Problem to work on:
Take the entries below and return them unchanged.

Dataset content: Begin

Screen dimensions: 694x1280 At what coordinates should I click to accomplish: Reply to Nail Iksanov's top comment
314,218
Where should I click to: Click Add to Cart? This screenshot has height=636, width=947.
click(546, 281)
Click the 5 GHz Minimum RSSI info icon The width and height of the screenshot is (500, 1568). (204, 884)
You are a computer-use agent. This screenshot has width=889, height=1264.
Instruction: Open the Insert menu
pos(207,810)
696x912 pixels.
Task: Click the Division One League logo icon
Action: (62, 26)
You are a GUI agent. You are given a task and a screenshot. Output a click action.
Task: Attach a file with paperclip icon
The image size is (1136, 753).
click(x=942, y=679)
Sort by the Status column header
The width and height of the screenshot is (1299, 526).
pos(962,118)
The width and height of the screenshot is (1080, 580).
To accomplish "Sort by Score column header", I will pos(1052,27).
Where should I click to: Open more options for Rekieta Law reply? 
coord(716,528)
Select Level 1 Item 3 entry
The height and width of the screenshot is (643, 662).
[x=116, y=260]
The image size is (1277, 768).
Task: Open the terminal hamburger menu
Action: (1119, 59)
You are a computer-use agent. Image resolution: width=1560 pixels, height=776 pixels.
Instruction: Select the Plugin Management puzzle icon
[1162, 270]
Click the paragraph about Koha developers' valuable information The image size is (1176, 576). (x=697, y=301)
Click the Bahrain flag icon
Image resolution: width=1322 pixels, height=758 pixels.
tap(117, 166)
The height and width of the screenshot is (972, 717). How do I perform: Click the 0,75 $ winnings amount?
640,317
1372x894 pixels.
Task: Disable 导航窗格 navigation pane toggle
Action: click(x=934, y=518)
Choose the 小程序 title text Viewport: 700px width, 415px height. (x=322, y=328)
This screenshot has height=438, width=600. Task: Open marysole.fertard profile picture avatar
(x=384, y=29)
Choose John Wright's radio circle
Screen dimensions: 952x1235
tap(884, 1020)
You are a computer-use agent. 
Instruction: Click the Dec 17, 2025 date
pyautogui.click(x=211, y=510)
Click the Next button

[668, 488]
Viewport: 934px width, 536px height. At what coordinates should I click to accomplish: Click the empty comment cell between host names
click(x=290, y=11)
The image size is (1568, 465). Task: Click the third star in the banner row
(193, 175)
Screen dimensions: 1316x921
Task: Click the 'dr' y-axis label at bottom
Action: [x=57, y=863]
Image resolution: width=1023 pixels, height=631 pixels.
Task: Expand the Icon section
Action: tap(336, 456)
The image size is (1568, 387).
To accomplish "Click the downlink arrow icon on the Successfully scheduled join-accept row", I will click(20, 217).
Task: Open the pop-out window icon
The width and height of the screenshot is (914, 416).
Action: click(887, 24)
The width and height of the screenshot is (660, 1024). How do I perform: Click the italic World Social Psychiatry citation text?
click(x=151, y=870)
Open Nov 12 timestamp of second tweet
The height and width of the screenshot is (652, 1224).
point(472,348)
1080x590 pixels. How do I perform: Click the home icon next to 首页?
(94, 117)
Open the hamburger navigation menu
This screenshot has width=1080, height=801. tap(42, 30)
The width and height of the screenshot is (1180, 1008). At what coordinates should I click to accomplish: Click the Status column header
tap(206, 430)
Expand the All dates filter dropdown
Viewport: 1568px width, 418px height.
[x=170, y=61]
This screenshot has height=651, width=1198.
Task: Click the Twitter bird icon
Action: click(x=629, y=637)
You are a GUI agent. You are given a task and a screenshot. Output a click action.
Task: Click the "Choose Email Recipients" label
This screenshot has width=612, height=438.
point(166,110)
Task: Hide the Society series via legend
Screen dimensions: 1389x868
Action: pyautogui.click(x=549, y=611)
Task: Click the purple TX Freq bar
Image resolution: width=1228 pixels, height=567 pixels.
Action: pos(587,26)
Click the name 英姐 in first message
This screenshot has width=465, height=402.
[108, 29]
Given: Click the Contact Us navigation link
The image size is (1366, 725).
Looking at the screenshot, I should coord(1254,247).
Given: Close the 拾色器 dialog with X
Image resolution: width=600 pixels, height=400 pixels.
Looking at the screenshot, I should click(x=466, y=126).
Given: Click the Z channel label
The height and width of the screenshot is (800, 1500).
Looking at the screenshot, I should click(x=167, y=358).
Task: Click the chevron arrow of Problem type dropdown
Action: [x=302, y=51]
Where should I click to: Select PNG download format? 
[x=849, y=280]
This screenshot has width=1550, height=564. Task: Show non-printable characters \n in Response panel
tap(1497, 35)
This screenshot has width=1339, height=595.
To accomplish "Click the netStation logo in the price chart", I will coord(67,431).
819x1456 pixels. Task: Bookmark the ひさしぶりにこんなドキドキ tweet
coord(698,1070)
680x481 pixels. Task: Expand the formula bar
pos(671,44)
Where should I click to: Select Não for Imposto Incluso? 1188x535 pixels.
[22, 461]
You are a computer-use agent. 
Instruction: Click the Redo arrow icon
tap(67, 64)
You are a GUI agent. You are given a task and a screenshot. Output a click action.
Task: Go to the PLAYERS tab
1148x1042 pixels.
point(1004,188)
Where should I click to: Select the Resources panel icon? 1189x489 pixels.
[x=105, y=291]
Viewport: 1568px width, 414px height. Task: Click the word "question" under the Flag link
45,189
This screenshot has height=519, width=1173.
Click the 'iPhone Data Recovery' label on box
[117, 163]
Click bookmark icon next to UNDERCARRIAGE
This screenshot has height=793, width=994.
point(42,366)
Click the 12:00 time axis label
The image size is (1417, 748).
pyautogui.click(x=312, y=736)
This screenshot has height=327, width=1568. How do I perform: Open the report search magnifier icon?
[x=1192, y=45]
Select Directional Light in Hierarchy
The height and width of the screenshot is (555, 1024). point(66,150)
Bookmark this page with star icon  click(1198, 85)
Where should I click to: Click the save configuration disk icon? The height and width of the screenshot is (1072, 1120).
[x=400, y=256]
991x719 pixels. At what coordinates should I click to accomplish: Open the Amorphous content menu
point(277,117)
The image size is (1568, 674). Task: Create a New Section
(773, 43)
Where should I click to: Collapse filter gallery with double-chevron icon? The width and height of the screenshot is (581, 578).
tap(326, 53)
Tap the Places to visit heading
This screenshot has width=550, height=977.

Dataset content: End

Written reply:
Screen dimensions: 694x1280 At what coordinates should I click to accomplish: Reply to Nail Iksanov's top comment
314,218
Where should I click to: Click Add to Cart? This screenshot has height=636, width=947.
click(546, 281)
Click the 5 GHz Minimum RSSI info icon The width and height of the screenshot is (500, 1568). (204, 884)
You are a computer-use agent. This screenshot has width=889, height=1264.
Instruction: Open the Insert menu
pos(207,810)
696x912 pixels.
Task: Click the Division One League logo icon
Action: (62, 26)
You are a GUI agent. You are given a task and a screenshot. Output a click action.
Task: Attach a file with paperclip icon
The image size is (1136, 753).
click(x=942, y=679)
Sort by the Status column header
The width and height of the screenshot is (1299, 526).
pos(962,118)
The width and height of the screenshot is (1080, 580).
To accomplish "Sort by Score column header", I will pos(1052,27).
Where should I click to: Open more options for Rekieta Law reply? 
coord(716,528)
Select Level 1 Item 3 entry
The height and width of the screenshot is (643, 662).
[x=116, y=260]
The image size is (1277, 768).
Task: Open the terminal hamburger menu
Action: (1119, 59)
You are a computer-use agent. Image resolution: width=1560 pixels, height=776 pixels.
Instruction: Select the Plugin Management puzzle icon
[1162, 270]
Click the paragraph about Koha developers' valuable information The image size is (1176, 576). (x=697, y=301)
Click the Bahrain flag icon
Image resolution: width=1322 pixels, height=758 pixels.
tap(117, 166)
The height and width of the screenshot is (972, 717). How do I perform: Click the 0,75 $ winnings amount?
640,317
1372x894 pixels.
Task: Disable 导航窗格 navigation pane toggle
Action: click(x=934, y=518)
Choose the 小程序 title text Viewport: 700px width, 415px height. (x=322, y=328)
This screenshot has height=438, width=600. Task: Open marysole.fertard profile picture avatar
(x=384, y=29)
Choose John Wright's radio circle
Screen dimensions: 952x1235
tap(884, 1020)
You are a computer-use agent. 
Instruction: Click the Dec 17, 2025 date
pyautogui.click(x=211, y=510)
Click the Next button

[668, 488]
Viewport: 934px width, 536px height. At what coordinates should I click to accomplish: Click the empty comment cell between host names
click(x=290, y=11)
The image size is (1568, 465). Task: Click the third star in the banner row
(193, 175)
Screen dimensions: 1316x921
Task: Click the 'dr' y-axis label at bottom
Action: [x=57, y=863]
Image resolution: width=1023 pixels, height=631 pixels.
Task: Expand the Icon section
Action: tap(336, 456)
The image size is (1568, 387).
To accomplish "Click the downlink arrow icon on the Successfully scheduled join-accept row", I will click(20, 217).
Task: Open the pop-out window icon
The width and height of the screenshot is (914, 416).
Action: click(887, 24)
The width and height of the screenshot is (660, 1024). How do I perform: Click the italic World Social Psychiatry citation text?
click(x=151, y=870)
Open Nov 12 timestamp of second tweet
The height and width of the screenshot is (652, 1224).
point(472,348)
1080x590 pixels. How do I perform: Click the home icon next to 首页?
(94, 117)
Open the hamburger navigation menu
This screenshot has width=1080, height=801. tap(42, 30)
The width and height of the screenshot is (1180, 1008). At what coordinates should I click to accomplish: Click the Status column header
tap(206, 430)
Expand the All dates filter dropdown
Viewport: 1568px width, 418px height.
[x=170, y=61]
This screenshot has height=651, width=1198.
Task: Click the Twitter bird icon
Action: click(x=629, y=637)
You are a GUI agent. You are given a task and a screenshot. Output a click action.
Task: Click the "Choose Email Recipients" label
This screenshot has width=612, height=438.
point(166,110)
Task: Hide the Society series via legend
Screen dimensions: 1389x868
Action: pyautogui.click(x=549, y=611)
Task: Click the purple TX Freq bar
Image resolution: width=1228 pixels, height=567 pixels.
Action: pos(587,26)
Click the name 英姐 in first message
This screenshot has width=465, height=402.
[108, 29]
Given: Click the Contact Us navigation link
The image size is (1366, 725).
Looking at the screenshot, I should coord(1254,247).
Given: Close the 拾色器 dialog with X
Image resolution: width=600 pixels, height=400 pixels.
Looking at the screenshot, I should click(x=466, y=126).
Given: Click the Z channel label
The height and width of the screenshot is (800, 1500).
Looking at the screenshot, I should click(x=167, y=358).
Task: Click the chevron arrow of Problem type dropdown
Action: [x=302, y=51]
Where should I click to: Select PNG download format? 
[x=849, y=280]
This screenshot has width=1550, height=564. Task: Show non-printable characters \n in Response panel
tap(1497, 35)
This screenshot has width=1339, height=595.
To accomplish "Click the netStation logo in the price chart", I will coord(67,431).
819x1456 pixels. Task: Bookmark the ひさしぶりにこんなドキドキ tweet
coord(698,1070)
680x481 pixels. Task: Expand the formula bar
pos(671,44)
Where should I click to: Select Não for Imposto Incluso? 1188x535 pixels.
[22, 461]
You are a computer-use agent. 
Instruction: Click the Redo arrow icon
tap(67, 64)
You are a GUI agent. You are given a task and a screenshot. Output a click action.
Task: Go to the PLAYERS tab
1148x1042 pixels.
point(1004,188)
Where should I click to: Select the Resources panel icon? 1189x489 pixels.
[x=105, y=291]
Viewport: 1568px width, 414px height. Task: Click the word "question" under the Flag link
45,189
This screenshot has height=519, width=1173.
Click the 'iPhone Data Recovery' label on box
[117, 163]
Click bookmark icon next to UNDERCARRIAGE
This screenshot has height=793, width=994.
point(42,366)
Click the 12:00 time axis label
The image size is (1417, 748).
pyautogui.click(x=312, y=736)
This screenshot has height=327, width=1568. How do I perform: Open the report search magnifier icon?
[x=1192, y=45]
Select Directional Light in Hierarchy
The height and width of the screenshot is (555, 1024). point(66,150)
Bookmark this page with star icon  click(1198, 85)
Where should I click to: Click the save configuration disk icon? The height and width of the screenshot is (1072, 1120).
[x=400, y=256]
991x719 pixels. At what coordinates should I click to accomplish: Open the Amorphous content menu
point(277,117)
The image size is (1568, 674). Task: Create a New Section
(773, 43)
Where should I click to: Collapse filter gallery with double-chevron icon? The width and height of the screenshot is (581, 578).
tap(326, 53)
Tap the Places to visit heading
This screenshot has width=550, height=977.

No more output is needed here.